Находя и в просвещении диалектическую логику, ему приписывают выделение двух полюсов самозабвения или безумия в целом. «Служить богу, не постулирующему самости, такое же безумие,
как и пьянство. Обоим прогресс приуготовляет одинаковую участь: обоготворения и погружения в непосредственное природное бытие; самозабвение мысли, равно как и самозабвение похоти предается им проклятью. Опосредованным принципом самости является общественный труд». [2] Просвещение безусловно ориентировалось на воспринимающую среду; тогда как для рефлексии просвещения в качестве снятой формы социализации философствования также и подобная ориентация кажется чем-то необязательным, но тем не менее заслуживающим специального исследования. Подлинно философский интерес может вызывать, например, история сексуальности (Фуко) или другой общественный процесс. Ориентируясь на непостоянство социальной интуиции, мы вспоминаем всякий раз об уже несовременном типе философа, многоопытного в получении фактов сознания вместо бытия в мире. В самом самозабвении мысль и похоть незаменимы друг в друге.Складывается впечатление, что философа конца ХХ века, как правило работающего по совместительству
психоаналитиком, интересует скорее секс как таковой, чем личность Бога во всяком ее конкретном проявлении. Имеется в виду следующее. «Сад дереализует зрение как «агрегат умозаключений» или то, что философы обычно называют мышлением, вместо Бога обожествляя непомерность первичного телесного жеста… Мы оказываемся в мире телесных автоматов, которые выдавливают всеобщее, в том числе и Бога, из случайностей своего собственного устройства… Страстность атеизма Сада прямо пропорциональна бескомпромисной гиперреальности отстаиваемого им мира». [3] Но садизм с появлением работ Фрейда в принципе признан присущим каждому социально несовершенному, а значит в той или иной мере практически каждому индивиду. Следовательно, адаптирующийся к своему жизненному миру философ имеет дело с реальной эротизацией (отрефлектированностью сексуальности) представлений обыденного сознания, садизм которых проявляется в насилии над образом Бога, ограничивающем его контурами тела. Так что для силы, пренебрегающей понятием, наиболее ясной и отчетливой оказывается идея не чистого мышления о мышлении, а секса – адекватной телесной рефлексии тела.В чем состоит понятие Бога в западной философии XX века – не является корректным вопросом: для определенности самой философии уже не существует ни понятий, ни Бога; то и другое представляется несущественным. Даже маркиз де Сад по мнению «садоведов» (в каком смысле эта деятельность оказывается самосознанием и выступает в качестве философии мы указали выше) прилежит борьбе с Богом куда больше, чем настоянию на том или ином «отклоняющемся» сексуальном акте. Но даже противоречие Богу осталось в прошлом. Привычка к самозабвению распространяется на все отношения – и на самосознание тоже, где абсолютный субъект не имеет места за ненадобностью. И подчеркивая, что освободившаяся и поначалу «горячая» вакансия Бога ликвидирована как таковая, только повторяют заключение о другом способе ее замещения. Социальные силы размывают определения должностей; «текучесть кадров» в философии – показатель того, что не только невозможно уже однозначно судить о том, кто заслуживает звания философа, но и самоопределение через самоотдачу в любви к мудрости за последний век стало более чем проблематично – оно никому не нужно.

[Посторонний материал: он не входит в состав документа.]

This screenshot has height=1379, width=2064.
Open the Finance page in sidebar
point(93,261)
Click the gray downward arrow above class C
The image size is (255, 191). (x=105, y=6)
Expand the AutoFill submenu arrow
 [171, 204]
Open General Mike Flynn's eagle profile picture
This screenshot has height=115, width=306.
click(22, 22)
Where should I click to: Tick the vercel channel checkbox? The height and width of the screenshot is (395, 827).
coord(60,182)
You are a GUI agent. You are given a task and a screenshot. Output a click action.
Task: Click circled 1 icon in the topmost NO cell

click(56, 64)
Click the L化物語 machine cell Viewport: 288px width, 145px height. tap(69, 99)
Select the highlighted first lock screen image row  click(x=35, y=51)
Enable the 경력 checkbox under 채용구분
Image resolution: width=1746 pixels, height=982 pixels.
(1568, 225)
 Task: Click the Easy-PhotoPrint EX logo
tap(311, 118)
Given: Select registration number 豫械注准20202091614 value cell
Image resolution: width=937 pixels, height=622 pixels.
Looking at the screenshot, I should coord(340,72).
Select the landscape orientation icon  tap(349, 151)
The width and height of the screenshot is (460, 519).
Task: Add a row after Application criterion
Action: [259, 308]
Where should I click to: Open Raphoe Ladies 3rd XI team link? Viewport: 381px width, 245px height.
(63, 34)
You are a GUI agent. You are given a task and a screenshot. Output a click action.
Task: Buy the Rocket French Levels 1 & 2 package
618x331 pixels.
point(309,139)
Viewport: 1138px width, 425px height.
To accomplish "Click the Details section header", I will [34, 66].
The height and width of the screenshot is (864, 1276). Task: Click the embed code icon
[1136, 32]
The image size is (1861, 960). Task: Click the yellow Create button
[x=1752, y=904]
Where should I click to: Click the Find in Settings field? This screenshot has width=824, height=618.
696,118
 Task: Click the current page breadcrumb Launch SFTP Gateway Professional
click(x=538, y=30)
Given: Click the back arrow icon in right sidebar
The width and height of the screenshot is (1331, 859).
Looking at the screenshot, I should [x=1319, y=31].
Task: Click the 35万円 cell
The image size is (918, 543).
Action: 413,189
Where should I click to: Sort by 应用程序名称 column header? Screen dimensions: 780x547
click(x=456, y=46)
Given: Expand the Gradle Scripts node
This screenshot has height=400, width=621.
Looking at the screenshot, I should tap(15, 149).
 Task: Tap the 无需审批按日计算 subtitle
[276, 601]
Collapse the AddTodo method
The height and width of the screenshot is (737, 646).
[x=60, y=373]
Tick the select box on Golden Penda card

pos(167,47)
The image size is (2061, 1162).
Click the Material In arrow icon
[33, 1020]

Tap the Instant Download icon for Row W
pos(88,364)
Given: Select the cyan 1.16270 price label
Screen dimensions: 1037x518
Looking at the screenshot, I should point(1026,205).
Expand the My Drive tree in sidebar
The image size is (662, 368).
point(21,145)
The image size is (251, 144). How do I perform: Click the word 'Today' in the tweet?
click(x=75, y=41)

Неспособность диалектической логики справиться с разрешением противоречия садизма и мазохизма подтверждает их без-понятийный характер. Делёз настаивает на том, что мазохизм недопустимо считать тенденцией, строго взаимодополнительной к садизму. Он неоднократно возвращается к «мазохистскому визионеру» с его «диковинным» видинием «смерти Бога»,
– чтобы показать, что в предрассудке о садо-мазохистском единстве «дело не заходит дальше каких-то весьма грубых, плохо различенных понятий». [4] Поэтому отсутствие Бога как содержательности философии не оформляется и в данности варианта его удержания: мазохизм тоже выражает прочувствованность преобладания небытия в самом бытии, но не прямо противоположным образом, чем это было бы ясно из наблюдения за садизмом. Поэтому Делёз и Гватари считают комизацией давать подобно Ницше десять-пятнадцать равно вероятных версий этого события – и заключают, что Смерть бога не имеет никакого значения для бессознательного, а значит Он никогда и не существовал. [5] Собственно, думать в подлинном смысле слова, – приближаясь к божественному мышлению о самом себе по Аристотелю или рефлексии абсолютного Духа по Гегелю, – некому и не о чем. Атеизм (в качестве внешней рефлексии обожения) к концу XX века – такой же пережиток, как и суеверие (исключительно внутренняя рефлексия обожения).